_THE TASK_:
Would you transcribe the records below exactly, omitting every picture?

_INPUT DATA_:
■ ■ ■ ■ ■ ■ ■
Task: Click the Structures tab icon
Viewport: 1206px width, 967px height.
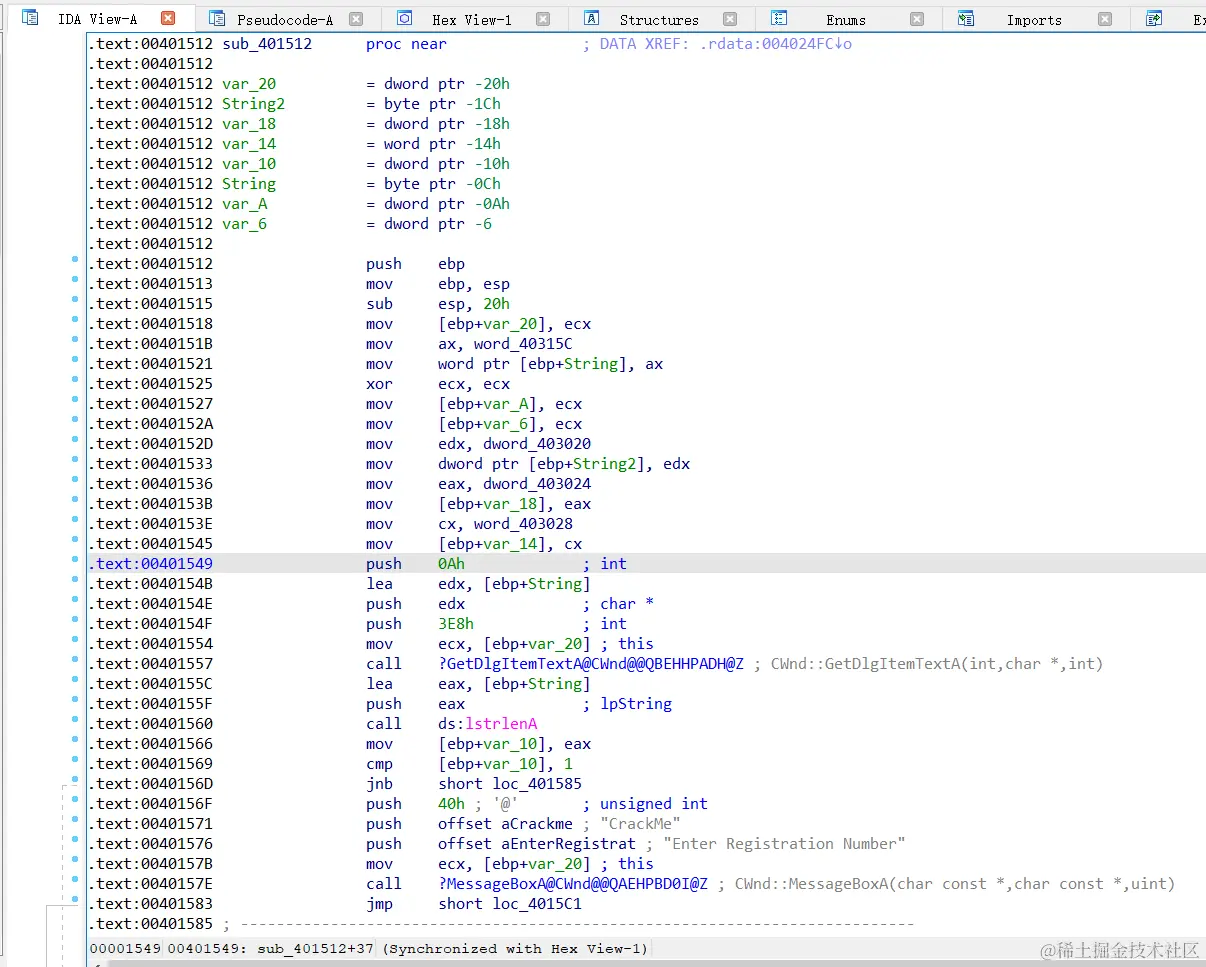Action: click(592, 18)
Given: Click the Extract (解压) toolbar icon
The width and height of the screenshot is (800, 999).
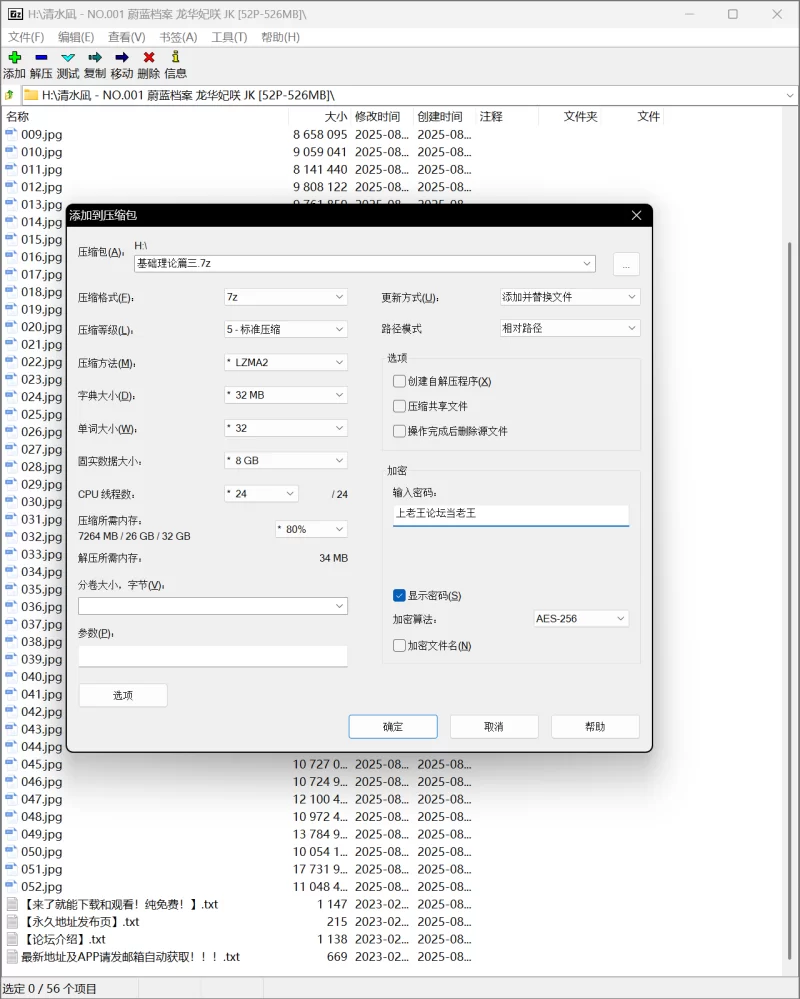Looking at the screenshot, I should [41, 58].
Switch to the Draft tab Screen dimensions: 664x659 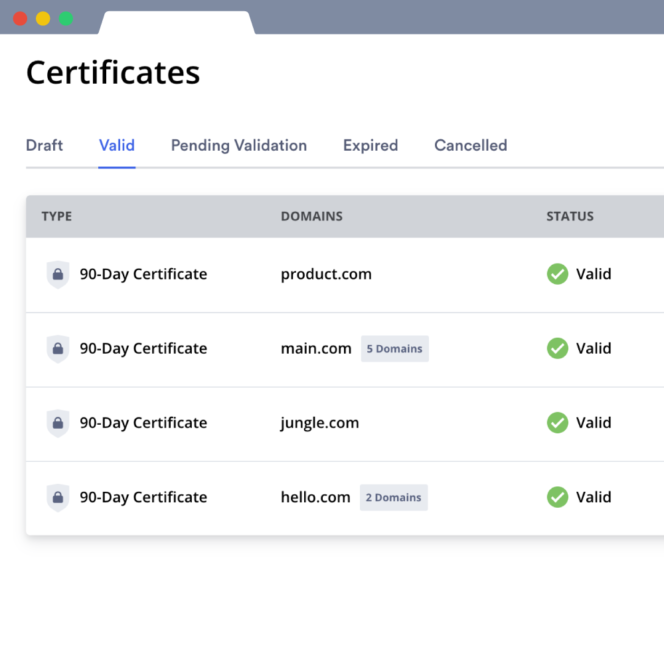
■ ■ ■ ■ ■ ■ ■
_TASK RESPONSE_:
Task: Click the Structures tab icon
Viewport: 1206px width, 967px height.
Action: click(592, 18)
Given: Click the Extract (解压) toolbar icon
The width and height of the screenshot is (800, 999).
Looking at the screenshot, I should [41, 58].
Switch to the Draft tab Screen dimensions: 664x659 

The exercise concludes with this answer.